• **WORK TO BE COMPLETED**
Your task is to find every line of the data that holds the string "computer" and copy it.

[Stored data entries]

--- START ---

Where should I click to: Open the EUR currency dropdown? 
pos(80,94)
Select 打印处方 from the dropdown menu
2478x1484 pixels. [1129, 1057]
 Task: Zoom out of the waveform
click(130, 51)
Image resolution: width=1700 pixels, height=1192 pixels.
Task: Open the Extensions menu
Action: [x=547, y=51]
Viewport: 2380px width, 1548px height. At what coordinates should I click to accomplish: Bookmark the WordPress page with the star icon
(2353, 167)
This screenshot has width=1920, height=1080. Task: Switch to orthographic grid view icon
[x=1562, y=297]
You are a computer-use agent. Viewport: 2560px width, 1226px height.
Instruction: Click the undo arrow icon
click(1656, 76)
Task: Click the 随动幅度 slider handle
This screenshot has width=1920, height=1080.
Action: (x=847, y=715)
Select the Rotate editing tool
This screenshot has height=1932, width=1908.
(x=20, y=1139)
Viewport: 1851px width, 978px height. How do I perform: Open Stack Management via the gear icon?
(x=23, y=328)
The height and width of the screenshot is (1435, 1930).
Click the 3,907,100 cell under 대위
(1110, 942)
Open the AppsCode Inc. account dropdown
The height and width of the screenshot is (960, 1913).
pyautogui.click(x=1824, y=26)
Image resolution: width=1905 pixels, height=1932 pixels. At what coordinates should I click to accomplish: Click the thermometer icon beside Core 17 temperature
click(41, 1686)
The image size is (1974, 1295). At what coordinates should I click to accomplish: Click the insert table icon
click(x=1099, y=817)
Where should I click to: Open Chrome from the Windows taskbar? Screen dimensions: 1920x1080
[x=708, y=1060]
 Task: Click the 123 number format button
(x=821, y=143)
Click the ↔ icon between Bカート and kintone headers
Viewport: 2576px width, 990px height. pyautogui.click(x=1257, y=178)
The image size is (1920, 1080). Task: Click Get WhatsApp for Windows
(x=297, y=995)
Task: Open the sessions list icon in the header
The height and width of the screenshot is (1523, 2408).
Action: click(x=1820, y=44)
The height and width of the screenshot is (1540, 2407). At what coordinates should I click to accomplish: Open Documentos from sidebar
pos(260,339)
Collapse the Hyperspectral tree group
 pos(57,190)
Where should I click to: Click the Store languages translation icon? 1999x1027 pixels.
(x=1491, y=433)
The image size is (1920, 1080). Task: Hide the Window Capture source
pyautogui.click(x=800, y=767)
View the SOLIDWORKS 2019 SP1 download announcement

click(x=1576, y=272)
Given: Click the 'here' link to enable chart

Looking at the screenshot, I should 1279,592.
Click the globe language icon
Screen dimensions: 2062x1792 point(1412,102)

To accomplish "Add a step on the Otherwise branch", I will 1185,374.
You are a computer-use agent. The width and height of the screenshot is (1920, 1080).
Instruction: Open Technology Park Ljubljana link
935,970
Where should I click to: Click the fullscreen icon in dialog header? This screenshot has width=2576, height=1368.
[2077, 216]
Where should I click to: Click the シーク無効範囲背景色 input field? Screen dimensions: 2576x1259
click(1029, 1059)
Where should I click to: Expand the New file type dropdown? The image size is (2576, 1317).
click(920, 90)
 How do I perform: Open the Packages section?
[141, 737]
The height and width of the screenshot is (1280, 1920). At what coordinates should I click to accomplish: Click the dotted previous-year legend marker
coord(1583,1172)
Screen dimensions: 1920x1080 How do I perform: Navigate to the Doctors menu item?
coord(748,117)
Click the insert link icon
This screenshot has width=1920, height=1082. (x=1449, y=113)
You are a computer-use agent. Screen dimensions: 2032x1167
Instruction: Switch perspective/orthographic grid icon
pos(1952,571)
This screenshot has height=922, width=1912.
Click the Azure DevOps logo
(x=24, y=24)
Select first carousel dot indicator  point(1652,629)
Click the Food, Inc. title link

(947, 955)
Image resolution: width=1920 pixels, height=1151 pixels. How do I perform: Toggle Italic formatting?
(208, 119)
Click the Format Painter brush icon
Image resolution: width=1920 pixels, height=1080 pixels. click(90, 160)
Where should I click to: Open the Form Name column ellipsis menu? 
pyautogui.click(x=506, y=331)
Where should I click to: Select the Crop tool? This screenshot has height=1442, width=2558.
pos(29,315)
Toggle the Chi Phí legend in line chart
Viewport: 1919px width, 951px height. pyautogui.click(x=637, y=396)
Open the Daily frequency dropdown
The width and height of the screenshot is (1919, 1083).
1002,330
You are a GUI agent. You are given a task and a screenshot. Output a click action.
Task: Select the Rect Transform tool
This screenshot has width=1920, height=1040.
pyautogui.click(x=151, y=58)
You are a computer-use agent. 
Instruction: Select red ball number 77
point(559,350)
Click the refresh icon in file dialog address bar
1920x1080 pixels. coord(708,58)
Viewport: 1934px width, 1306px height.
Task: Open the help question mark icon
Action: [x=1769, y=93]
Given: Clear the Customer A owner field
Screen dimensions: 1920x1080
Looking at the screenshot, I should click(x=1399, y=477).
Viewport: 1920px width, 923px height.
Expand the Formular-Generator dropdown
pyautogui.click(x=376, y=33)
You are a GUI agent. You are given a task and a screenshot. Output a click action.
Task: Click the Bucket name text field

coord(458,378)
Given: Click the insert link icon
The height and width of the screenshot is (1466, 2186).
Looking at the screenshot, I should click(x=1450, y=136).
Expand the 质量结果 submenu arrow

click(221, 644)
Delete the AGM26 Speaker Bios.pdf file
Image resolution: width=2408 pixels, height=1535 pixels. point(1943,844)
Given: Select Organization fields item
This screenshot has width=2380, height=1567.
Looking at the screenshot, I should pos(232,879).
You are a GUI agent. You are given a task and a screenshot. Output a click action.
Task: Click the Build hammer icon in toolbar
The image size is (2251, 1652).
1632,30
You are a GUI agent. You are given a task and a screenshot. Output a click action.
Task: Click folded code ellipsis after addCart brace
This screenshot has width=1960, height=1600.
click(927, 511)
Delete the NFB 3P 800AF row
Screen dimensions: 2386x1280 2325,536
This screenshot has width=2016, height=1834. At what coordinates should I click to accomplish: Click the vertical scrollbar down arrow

--- END ---

• **SOLUTION BELOW**
You are a computer-use agent. Viewport: 2560px width, 1226px height.
You are a computer-use agent. The width and height of the screenshot is (1920, 1080).
You are a computer-use agent. Screen dimensions: 2032x1167
You are a computer-use agent. 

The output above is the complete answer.